====== Entries shown
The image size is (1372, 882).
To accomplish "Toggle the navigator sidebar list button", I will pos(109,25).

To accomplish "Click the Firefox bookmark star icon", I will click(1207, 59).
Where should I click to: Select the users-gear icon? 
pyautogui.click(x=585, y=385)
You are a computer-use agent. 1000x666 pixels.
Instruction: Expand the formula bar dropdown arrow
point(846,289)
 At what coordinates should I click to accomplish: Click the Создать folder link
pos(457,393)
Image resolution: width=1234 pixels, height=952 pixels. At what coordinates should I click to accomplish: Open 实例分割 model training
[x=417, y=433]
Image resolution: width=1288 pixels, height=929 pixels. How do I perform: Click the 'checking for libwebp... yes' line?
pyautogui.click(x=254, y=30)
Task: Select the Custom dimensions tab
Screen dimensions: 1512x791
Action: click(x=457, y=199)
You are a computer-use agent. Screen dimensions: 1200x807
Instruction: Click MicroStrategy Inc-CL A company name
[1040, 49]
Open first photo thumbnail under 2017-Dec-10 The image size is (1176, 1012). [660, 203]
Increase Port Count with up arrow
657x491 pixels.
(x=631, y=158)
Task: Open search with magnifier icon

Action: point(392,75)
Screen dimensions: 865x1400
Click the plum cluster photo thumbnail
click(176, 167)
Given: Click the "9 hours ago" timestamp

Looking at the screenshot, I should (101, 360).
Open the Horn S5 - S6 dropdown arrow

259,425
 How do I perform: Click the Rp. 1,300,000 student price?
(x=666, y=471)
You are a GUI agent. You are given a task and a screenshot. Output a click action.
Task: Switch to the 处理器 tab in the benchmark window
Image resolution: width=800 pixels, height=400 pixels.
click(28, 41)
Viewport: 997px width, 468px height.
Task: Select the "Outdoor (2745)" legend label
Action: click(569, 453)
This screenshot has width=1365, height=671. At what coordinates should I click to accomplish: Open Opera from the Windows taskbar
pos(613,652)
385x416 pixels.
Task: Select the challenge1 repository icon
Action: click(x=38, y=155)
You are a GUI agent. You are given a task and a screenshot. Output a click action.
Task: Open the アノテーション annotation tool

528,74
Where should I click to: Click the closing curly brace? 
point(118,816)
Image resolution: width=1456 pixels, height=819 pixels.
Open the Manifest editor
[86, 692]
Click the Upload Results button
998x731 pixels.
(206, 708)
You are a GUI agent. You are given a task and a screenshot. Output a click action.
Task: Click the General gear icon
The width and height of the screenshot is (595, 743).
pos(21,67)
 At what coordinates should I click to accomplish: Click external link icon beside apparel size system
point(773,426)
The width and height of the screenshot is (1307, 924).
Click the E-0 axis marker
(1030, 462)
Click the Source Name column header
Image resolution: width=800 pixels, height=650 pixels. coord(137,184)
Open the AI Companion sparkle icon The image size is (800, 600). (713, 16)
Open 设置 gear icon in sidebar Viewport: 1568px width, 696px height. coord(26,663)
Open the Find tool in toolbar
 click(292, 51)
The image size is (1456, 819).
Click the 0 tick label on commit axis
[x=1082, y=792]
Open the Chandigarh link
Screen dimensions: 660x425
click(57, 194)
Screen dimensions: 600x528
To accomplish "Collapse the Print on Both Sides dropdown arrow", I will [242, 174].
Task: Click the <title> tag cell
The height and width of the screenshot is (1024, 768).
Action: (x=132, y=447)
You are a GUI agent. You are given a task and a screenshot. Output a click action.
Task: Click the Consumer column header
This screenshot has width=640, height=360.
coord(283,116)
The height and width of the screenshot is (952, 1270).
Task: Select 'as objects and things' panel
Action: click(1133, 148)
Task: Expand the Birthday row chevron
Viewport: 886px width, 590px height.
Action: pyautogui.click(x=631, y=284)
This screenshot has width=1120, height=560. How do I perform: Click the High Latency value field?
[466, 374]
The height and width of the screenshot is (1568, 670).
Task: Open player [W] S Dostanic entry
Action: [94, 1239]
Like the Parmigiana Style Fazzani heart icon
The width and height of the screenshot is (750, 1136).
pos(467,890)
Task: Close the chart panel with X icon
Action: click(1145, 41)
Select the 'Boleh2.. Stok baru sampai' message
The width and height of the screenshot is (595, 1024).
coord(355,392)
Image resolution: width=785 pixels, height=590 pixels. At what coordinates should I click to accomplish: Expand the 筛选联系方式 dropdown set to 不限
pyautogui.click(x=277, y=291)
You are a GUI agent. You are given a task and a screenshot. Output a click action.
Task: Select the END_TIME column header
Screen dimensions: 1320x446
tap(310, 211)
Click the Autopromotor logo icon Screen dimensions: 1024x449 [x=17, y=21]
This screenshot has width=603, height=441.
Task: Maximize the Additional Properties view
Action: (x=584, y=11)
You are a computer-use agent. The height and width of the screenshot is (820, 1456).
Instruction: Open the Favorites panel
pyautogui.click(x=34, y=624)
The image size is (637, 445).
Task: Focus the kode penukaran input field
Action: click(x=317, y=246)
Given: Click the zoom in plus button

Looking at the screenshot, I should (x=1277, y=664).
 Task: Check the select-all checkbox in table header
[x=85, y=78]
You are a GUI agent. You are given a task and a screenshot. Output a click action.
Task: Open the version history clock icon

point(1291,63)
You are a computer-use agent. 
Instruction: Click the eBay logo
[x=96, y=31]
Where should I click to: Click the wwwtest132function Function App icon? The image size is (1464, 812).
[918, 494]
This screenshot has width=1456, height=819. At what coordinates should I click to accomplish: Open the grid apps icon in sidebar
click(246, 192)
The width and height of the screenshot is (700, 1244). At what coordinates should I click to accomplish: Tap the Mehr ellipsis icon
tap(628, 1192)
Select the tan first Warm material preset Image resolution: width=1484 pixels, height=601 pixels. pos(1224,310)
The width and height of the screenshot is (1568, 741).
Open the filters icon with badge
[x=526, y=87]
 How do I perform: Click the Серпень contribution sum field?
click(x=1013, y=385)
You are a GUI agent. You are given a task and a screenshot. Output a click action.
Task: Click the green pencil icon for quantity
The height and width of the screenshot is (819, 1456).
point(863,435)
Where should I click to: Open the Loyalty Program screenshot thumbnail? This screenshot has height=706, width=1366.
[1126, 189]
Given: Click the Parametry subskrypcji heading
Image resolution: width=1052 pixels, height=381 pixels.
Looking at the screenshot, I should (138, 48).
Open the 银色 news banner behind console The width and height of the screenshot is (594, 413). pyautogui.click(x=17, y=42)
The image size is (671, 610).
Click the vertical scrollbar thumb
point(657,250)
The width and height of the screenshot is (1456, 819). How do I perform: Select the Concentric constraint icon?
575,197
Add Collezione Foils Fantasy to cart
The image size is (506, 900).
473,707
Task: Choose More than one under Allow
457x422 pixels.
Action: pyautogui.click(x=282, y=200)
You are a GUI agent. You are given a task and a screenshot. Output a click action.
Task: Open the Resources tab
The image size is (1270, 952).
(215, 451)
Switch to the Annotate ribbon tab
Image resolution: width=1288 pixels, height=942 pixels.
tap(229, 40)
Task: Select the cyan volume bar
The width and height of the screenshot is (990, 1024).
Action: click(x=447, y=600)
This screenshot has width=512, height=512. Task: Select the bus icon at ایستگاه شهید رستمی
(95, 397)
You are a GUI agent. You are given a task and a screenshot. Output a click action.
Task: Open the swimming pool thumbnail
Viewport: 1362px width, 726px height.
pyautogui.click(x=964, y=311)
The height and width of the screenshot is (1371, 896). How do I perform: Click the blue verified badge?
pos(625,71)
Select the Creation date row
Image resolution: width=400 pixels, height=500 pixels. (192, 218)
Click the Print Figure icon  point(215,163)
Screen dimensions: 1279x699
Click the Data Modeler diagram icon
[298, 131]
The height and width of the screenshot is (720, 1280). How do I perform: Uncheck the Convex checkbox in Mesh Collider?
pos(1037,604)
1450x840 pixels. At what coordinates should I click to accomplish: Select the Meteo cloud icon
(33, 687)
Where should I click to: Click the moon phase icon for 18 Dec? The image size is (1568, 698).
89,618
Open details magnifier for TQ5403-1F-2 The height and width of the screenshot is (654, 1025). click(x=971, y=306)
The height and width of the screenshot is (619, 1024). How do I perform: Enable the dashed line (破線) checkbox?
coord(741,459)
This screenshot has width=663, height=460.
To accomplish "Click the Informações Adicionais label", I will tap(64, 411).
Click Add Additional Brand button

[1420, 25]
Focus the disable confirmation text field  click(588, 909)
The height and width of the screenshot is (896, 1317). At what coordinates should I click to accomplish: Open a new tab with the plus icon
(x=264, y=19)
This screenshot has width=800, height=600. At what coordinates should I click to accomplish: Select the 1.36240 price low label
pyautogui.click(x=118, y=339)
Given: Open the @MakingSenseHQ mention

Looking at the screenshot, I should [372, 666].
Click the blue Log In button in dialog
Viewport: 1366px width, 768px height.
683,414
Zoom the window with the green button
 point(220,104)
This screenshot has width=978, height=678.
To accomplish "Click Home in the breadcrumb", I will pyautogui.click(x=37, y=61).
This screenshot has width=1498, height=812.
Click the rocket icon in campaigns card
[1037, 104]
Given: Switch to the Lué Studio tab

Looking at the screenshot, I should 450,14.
============
Please write out the stored lines verbatim, beginning at the line that contains "Select the 'Boleh2.." and stopping after the line that contains "pyautogui.click(x=277, y=291)".

Result of this exercise
Select the 'Boleh2.. Stok baru sampai' message
The width and height of the screenshot is (595, 1024).
coord(355,392)
Image resolution: width=785 pixels, height=590 pixels. At what coordinates should I click to accomplish: Expand the 筛选联系方式 dropdown set to 不限
pyautogui.click(x=277, y=291)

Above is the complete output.